---- Quoted text
He then proceeds, from this spaciousness, to further define his kind of aesthetic, throughout Pure Reason. He goes on to specify its "range of applicability", in Practical Reason. He carries through to understand its "motivations" and "motive power", if you will, in Pure Judgment. So this means that you're presumably quite familiar with that, already. But why is any of this Kantian enlightenment stuff (mildly) important, in the first place? We'll see what happens. For now, it is sufficient to show that Kant was building an argument for it, as each one - in series - entered in to supplant all of the others. You picked up on the last third of it, but all things considered it's a huge project.

Look for yourself: this is colossal, if you think about it. All three, in working together, may begin to productively advance forward, in a certain way. Or that was the main idea, at the time, as "guided" by Pure Reason. That's because, in starting with Pure Reason, it is as though it were necessarily the case (i.e. argumentatively) what Kant was getting at. I say "as though" necessarily because, later on, with Hegel, there will be some push-back to the whole idea of categorization, which is indeed (I suppose) further mitigated by the likes of Kierkegaard et al. According to most continentals, this advancement was fundamentally mistaken for some narrative of "historical progress".

Backtracking, Kant's grand project was supposed to happen out of a certain necessity: Pure Reason itself. Kant was submitting something to be the case, over and above merely Humean impressions of things. And yet, by Nietzsche, one might say, this framework had been "exploded" entirely, into many bits and pieces of fragments. It's shrapnel. So, it doesn't mean a thing, even if technically speaking, it is true enough: Kant was right. Then, an assortment of people variously tried to put it ("critical theory") all back together, in the 20th century, with the existentialists and whatnot. We're postmodern now, so more on the postmodernists in a bit.

As for the argument itself, it's from the 1840's, which is after Hegel died. That's when it was actually "rendered thematic", "immanently realized", "concretized", etc. It took a little while to get there, i.e. people got caught up in fanciful songs and Romantic poetics in-between, but Kant's project finally "settled in" at around that time. Because foundation. It instantiated a "hard correlation" between all things in this underpinning work of negative enframing, which grew considerably "weaker" in the late 19th - early 20th century, until nothing but an ideology of "correlation" remained in the late 20th century, as a leftover or residue of Kant's thought. What happened??
--------
| Parts of the exercise |
[1] Shift every coordinate in the answers up by 64 for the rows between the line holding "1012x508 pixels. How" and the line holding "point(134,395)", inclusive, and write out only those lines again, requests included. Leave out the pictures.
[2] Supply the next part of the passage on Kant's project, carrying on from its final sentence.
---- Stored data
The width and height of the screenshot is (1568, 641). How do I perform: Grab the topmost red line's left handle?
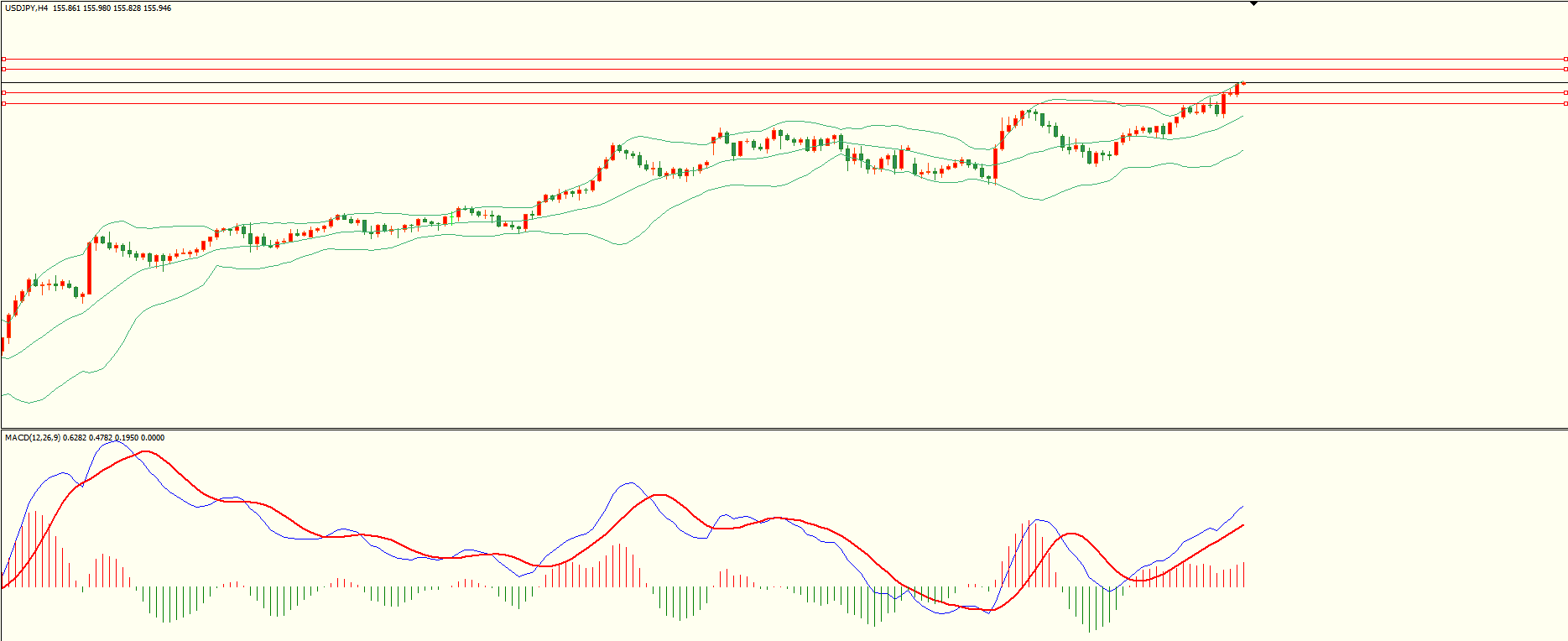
--------
---- Stored data
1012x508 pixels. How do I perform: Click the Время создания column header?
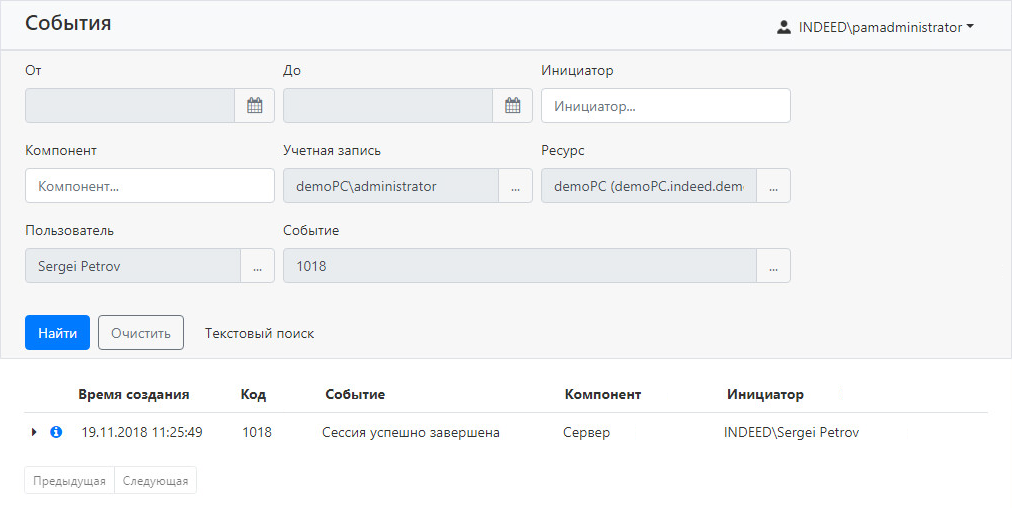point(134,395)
--------
---- Stored data
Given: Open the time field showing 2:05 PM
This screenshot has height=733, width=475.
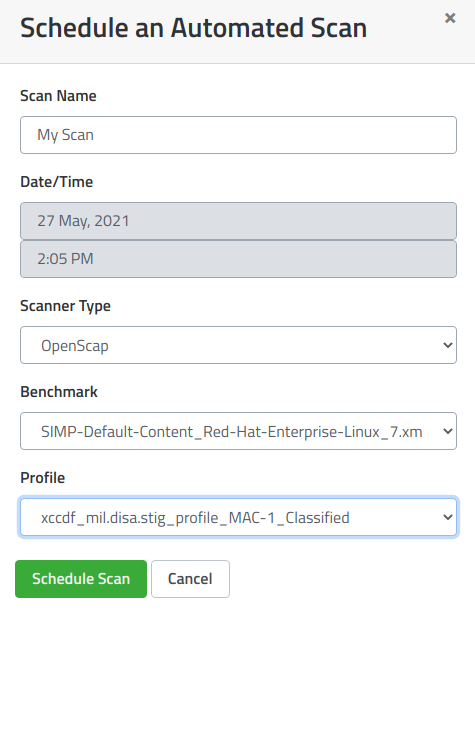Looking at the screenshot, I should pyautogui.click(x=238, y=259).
--------
| Outputs by task |
[1]
1012x508 pixels. How do I perform: Click the Время создания column header?
point(198,459)

[2]
Now, there happened a string of philosophers who are "speculating" (really!) that, at some point in Kant's work, he made a "mistake". They may not exactly call it that, and more obstinately they are, as you rightly say, "...denying the reality of this transcendental". As a consequence, the speculative realists are drawing out the implications of the "mistake" as-if Kant's grand project never really happened, in effect continuing the general trajectory of Hume and the Humeans. I can only offer impressions. To keep it brief, broadly speaking, they attempt to justify this move by the pure contingency of it. That doesn't obviate "factuality" in actual practice, does it?

Although, it might be worthwhile here to notice how Kant's object is quite the undertaking. It is important to bear in mind that Kant was, at the time, more or less undertaking the whole of the "philosophical canon" all at once. I mean this quite literally: a taking-under. That is why it is sometimes said to be about a type of "negative laying-out" of the categories of/for thought. With respect to all of the philosophers, Kant is (apparently) understanding them, learning from them. Oddly enough, he is "making sense" of the philosophers by, well, keeping 'em in their place. Hence, we have his famous remark about Hume and being "awakened" from some dogmatic slumber or another. So, who really knows what is and is not a "mistake"? One must live transcendence, after all.

Meanwhile, all along, there were others who have insisted that "there is no going back" for we are now enlightened. It's like a switch-point, and it suffices to just turn on the lights. There - it's done! Analytic philosophers, even to this day, saw the significance of Kant's work as more or less ongoing, continuous, and constant. It's work, not just some big idea. It's not even simply your imagination, although it becomes your imagination. And, surely enough, it's nevertheless working just as Kant described it in his original Critique of Pure Reason. Cliché? Absolutely. So, for those working in analytic philosophy, the implemented foundation didn't actually break up in practice, since the meaning of it wasn't ever the point. The grand project was recognized as, at the very least, a good one. To wit, there was a value in it that could be "reasonably" discerned: goodness.

That was perhaps enough to keep them working on logical things, feeling as though they were getting somewhere in their experience. Along the way, one could continue to provide "good reasons" for it, even if there were also serious, "real reasons" for actively dismantling it. Nietzsche, again. Whereas, in philosophy departments, many tenured professors have been since Kant discussing the ramifications of the whole "Kant versus Hume" shtick. Scholasticism is alive and well, it seems. They study things and things of things, etc. They became neo-Kantians or neo-Humeans, etc. instead of (or, at times, alongside) the Hegelians or Marxists. They were generally concerned with the task of hermeneutics more than they were with dialectics, not being confident enough in knowing about the action mechanism by which "the dialectic" logically functions except vaguely "in spirit" (whatever that does). They were always unsure about the prospects of "phenomenology", as well.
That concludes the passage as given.